Nucleotide BLAST (blastn) can help you detect possible poor-quality data at the ends of a sequence. In this article we provide steps for checking sequence from protein-coding genes. We include a step on using the CDS feature display on the BLAST search results pages. See the article on blastn and CDS feature set up. If checking non-coding sequences, skip the step on displaying the CDS feature.
To check for poor-quality data or other errors at the ends of a sequence:
- Perform a blastn search with your sequence.
- On the BLAST search results page, display pairwise alignments by choosing the Alignments tab.
- Display the CDS feature by checking the CDS feature box.
- Select alignments in which Subjects are longer than Query on both ends.
- To learn how to do the above selection, see the article on interpreting pairwise alignments.
The Query ends may contain poor-quality data or other errors if:
- They don’t align to Subject.
- They have more mismatches than the rest of the sequence.
- They contain missing or extra nucleotides (deletions or insertions).
- Extra/missing bases introduce frameshifts in CDS. (See the article on frameshifts for details.)
- The same mismatches, and/or missing and extra bases repeat in Subject sequences of several alignments.
To remedy the problem, check your sequencing reads.
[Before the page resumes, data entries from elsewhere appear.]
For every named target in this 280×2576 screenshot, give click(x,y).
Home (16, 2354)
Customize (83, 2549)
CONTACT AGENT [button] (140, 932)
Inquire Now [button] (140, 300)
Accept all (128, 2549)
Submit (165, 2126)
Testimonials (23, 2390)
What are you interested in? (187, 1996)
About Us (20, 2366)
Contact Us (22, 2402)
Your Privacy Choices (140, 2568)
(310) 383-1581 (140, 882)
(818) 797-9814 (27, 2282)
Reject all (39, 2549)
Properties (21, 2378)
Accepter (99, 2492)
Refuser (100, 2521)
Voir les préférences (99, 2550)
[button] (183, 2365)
Trim the sequence ends if you aren’t confident that the reads are correct.
Figure 1 illustrates a sequence with possible sequencing errors at its 5' end.
Figure 1: Query containing poor-quality sequence at its 5’ end: Query aligns at position 24 (red rectangle) to a Subject at position 4840 (orange rectangle). 23 bases of the Query stay unaligned, even though Subject extends 4839 bases past the 5’ end of the alignment. There are several mismatches at the 5' end (blue rectangle), but not in the rest of the aligned bases between Subject and Query. Unaligned bases and mismatches together indicate possible sequencing errors at the 5' end of the Query sequence.